I'll say it's graphic because for one it's a rabbit giving birth and any birth can't be pretty , and rabbits do eat placenta which inevitably was caught on film also. 

[ame]http://www.youtube.com/watch?v=14apJxEMPPg[/ame]


----------



## mistyjr (Mar 17, 2010)

That is so cool be able to tape that and caught it on film.. Congrats on the babies... Mine was born today but they didnt make it.


----------



## JAK Rabbitry (Mar 17, 2010)

i'm sorry to hear it, but it's part of raising bunnies I suppose. 

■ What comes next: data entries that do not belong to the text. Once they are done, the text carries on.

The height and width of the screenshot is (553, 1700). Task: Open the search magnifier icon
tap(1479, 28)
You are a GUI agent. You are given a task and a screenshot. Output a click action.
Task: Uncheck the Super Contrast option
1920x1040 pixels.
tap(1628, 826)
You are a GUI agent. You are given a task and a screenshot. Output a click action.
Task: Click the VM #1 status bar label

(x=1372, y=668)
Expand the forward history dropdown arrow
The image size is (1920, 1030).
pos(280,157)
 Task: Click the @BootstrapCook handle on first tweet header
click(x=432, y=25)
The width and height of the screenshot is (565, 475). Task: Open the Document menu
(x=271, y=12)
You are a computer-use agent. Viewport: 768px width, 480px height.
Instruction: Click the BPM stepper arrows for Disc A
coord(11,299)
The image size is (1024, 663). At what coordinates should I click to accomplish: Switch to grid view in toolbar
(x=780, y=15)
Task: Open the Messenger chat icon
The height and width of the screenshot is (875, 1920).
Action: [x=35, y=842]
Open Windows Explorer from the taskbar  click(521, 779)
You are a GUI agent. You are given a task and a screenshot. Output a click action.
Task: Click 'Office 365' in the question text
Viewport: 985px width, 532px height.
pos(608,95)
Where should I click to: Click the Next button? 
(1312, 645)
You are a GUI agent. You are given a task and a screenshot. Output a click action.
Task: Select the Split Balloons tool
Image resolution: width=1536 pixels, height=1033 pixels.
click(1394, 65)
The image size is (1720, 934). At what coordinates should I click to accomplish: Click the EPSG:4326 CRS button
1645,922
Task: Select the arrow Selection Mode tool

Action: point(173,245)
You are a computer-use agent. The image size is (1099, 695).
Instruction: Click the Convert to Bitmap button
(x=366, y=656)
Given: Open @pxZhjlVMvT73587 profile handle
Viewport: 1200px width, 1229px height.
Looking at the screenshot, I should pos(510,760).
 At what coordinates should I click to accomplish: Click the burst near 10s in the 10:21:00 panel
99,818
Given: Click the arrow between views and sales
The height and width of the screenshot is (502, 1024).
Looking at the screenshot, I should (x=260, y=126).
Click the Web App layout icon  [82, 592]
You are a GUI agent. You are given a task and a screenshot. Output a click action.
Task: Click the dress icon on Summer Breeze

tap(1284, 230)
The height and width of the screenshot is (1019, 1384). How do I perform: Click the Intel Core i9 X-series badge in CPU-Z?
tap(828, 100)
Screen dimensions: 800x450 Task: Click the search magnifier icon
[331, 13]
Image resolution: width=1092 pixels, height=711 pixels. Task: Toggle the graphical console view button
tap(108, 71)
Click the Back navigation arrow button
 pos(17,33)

She's still in there doing her thing, she ws doing so well I figured she'd earned some privacy. 

-JAK


----------



## mistyjr (Mar 17, 2010)

Yeah!! Our's didnt have that much fur as yours did.
Do you think she's done giving birth?


----------



## JAK Rabbitry (Mar 17, 2010)

Right now there's just two and she's in there getting a drink. She could have more later or she could be done. It's unusual for my Dutch to just have 2, usually I get at least 4-5. I guess we'll have to wait until later for that info.


----------



## mistyjr (Mar 17, 2010)

mine only had 2 babies too. Update us how many she haves and pictures too...


----------



## JAK Rabbitry (Mar 17, 2010)




----------



## katt (Mar 17, 2010)

amazing.

it is so life changing to watch, i walked in on one of my does giving birth once when i bred, and was to afraid to move so i got so stand there and watch it all happen.

great video! very informative!


----------



## Luvr of Wabbits and Polar Bears (Mar 17, 2010)

That was very neat


----------



## BlueCamasRabbitry (Mar 17, 2010)

That's a great video, thanks for posting it Jesse!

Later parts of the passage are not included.